Activity » All that should come back is the lines of the data below from the one containing "Task: Click the search range end field 1FFFFF" to the one containing "Given: Open the shopping cart icon", inclusive, exactly as they stand.

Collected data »
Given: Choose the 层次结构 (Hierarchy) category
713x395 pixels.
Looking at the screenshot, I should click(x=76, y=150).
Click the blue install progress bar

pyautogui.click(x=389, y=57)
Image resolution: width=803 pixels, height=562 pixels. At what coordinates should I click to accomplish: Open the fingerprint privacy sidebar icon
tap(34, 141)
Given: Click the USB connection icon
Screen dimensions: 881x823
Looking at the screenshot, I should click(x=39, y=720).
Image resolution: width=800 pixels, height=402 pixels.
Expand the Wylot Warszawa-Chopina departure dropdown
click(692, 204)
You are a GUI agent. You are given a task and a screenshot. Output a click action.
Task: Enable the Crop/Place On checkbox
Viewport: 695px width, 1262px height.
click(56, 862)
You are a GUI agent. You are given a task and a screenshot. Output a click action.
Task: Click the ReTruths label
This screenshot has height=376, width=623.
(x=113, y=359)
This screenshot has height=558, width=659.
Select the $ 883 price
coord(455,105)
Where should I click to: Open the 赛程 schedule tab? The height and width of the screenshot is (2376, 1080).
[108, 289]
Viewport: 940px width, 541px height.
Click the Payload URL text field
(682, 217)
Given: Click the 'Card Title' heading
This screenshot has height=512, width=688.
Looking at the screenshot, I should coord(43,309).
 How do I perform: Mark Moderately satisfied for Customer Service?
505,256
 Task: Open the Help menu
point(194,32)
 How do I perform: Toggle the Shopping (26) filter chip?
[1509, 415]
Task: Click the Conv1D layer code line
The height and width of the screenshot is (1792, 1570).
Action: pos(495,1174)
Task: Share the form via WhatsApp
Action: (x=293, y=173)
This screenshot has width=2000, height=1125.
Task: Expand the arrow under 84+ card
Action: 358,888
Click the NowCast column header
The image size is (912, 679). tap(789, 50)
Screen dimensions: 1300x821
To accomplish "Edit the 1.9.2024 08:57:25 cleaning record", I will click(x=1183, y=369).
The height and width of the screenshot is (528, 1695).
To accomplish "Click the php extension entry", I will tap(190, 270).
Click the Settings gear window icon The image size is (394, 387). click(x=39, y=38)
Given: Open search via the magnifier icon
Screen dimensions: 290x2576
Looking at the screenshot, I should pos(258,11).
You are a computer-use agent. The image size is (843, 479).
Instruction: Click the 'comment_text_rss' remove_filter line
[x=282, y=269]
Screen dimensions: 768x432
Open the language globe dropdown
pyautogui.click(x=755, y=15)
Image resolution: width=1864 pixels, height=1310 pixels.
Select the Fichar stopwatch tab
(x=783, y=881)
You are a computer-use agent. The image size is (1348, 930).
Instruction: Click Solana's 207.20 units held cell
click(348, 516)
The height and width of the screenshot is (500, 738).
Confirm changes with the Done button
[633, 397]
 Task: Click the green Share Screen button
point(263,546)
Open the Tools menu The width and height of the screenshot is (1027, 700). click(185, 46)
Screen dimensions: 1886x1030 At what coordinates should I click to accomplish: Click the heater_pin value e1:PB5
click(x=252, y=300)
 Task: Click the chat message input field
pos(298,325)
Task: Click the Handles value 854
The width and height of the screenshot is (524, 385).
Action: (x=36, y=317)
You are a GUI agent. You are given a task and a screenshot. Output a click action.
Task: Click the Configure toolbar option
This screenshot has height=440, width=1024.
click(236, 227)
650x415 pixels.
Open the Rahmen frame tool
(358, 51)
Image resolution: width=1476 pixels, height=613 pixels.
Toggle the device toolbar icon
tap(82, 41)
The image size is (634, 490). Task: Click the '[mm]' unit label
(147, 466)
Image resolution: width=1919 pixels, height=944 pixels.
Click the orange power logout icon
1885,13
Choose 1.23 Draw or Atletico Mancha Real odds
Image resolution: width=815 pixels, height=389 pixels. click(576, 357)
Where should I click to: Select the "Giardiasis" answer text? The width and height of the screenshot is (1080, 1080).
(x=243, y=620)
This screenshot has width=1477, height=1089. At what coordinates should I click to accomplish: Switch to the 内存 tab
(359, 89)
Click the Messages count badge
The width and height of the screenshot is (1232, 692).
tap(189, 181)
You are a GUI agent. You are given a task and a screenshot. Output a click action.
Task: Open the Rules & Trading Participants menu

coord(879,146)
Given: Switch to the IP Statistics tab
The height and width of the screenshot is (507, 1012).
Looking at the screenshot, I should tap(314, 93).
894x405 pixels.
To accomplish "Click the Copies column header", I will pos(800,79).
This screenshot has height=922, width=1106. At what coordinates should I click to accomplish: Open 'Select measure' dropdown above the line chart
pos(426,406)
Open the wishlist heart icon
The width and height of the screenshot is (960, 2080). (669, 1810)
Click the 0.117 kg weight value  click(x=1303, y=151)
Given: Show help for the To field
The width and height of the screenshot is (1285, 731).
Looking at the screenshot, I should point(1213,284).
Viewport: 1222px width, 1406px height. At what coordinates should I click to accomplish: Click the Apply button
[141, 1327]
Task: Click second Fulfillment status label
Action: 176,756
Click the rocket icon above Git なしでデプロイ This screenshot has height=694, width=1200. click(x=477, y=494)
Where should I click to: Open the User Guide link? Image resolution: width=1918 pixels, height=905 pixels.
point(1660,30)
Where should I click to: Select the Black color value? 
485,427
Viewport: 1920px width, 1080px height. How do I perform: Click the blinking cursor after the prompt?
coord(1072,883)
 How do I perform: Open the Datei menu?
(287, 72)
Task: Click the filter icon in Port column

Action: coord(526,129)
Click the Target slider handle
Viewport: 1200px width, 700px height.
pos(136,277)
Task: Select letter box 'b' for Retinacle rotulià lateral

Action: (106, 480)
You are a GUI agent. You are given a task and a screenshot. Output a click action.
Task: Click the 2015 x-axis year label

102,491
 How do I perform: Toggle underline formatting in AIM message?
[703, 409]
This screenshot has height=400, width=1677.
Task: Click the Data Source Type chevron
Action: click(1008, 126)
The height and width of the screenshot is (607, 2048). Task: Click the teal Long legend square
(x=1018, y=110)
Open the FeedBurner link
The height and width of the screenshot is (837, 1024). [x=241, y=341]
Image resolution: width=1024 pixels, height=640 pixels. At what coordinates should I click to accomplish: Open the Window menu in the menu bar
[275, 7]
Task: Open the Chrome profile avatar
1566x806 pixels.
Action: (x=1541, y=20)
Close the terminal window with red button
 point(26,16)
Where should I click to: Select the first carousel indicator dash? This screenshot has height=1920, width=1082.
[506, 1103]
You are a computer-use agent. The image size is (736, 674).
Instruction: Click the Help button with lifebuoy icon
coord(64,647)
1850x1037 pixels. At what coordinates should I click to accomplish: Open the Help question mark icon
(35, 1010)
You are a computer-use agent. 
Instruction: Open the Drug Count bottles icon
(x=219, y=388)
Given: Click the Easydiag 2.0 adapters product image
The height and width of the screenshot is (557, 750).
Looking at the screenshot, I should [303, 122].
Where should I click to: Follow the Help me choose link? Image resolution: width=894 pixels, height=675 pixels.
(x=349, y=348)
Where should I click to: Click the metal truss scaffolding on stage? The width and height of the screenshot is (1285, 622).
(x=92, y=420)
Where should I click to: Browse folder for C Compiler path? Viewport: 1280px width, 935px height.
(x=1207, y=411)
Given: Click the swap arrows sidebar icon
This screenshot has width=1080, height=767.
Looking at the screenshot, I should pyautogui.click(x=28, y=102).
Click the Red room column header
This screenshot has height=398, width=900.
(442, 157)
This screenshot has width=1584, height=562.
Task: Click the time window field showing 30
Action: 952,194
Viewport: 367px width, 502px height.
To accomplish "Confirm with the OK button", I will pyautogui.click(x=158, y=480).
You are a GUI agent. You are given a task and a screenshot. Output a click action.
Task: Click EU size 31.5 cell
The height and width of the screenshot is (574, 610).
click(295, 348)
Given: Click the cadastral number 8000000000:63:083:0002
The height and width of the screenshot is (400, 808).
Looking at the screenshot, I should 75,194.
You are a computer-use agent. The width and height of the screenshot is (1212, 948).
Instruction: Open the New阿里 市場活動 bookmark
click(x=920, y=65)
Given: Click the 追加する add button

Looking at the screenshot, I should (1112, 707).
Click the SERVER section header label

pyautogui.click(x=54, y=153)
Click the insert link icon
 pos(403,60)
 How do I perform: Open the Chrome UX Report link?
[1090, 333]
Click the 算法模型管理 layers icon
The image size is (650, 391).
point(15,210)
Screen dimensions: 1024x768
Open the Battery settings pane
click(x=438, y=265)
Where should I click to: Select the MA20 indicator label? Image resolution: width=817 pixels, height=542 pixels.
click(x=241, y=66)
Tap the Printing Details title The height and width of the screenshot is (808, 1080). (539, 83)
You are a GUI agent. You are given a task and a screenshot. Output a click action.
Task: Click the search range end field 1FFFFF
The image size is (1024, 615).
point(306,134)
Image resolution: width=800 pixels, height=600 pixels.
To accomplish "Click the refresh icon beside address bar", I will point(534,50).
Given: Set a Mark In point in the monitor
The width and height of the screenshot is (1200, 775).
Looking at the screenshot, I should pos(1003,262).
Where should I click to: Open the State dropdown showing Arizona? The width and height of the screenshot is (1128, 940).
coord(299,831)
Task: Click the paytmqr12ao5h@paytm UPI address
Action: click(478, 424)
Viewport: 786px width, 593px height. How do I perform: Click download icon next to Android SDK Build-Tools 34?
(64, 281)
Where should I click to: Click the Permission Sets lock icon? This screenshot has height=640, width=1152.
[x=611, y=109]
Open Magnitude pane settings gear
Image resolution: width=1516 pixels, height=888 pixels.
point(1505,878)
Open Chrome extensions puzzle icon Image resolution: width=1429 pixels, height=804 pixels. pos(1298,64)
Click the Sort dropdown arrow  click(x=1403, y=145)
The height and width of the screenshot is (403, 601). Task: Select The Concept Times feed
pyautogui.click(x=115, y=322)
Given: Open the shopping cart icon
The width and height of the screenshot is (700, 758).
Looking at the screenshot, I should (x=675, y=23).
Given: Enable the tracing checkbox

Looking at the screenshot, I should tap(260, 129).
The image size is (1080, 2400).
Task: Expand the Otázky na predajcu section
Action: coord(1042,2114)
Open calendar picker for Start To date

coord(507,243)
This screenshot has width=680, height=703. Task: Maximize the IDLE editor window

Solution for this task »
Task: Click the search range end field 1FFFFF
The image size is (1024, 615).
point(306,134)
Image resolution: width=800 pixels, height=600 pixels.
To accomplish "Click the refresh icon beside address bar", I will point(534,50).
Given: Set a Mark In point in the monitor
The width and height of the screenshot is (1200, 775).
Looking at the screenshot, I should pos(1003,262).
Where should I click to: Open the State dropdown showing Arizona? The width and height of the screenshot is (1128, 940).
coord(299,831)
Task: Click the paytmqr12ao5h@paytm UPI address
Action: click(478, 424)
Viewport: 786px width, 593px height. How do I perform: Click download icon next to Android SDK Build-Tools 34?
(64, 281)
Where should I click to: Click the Permission Sets lock icon? This screenshot has height=640, width=1152.
[x=611, y=109]
Open Magnitude pane settings gear
Image resolution: width=1516 pixels, height=888 pixels.
point(1505,878)
Open Chrome extensions puzzle icon Image resolution: width=1429 pixels, height=804 pixels. pos(1298,64)
Click the Sort dropdown arrow  click(x=1403, y=145)
The height and width of the screenshot is (403, 601). Task: Select The Concept Times feed
pyautogui.click(x=115, y=322)
Given: Open the shopping cart icon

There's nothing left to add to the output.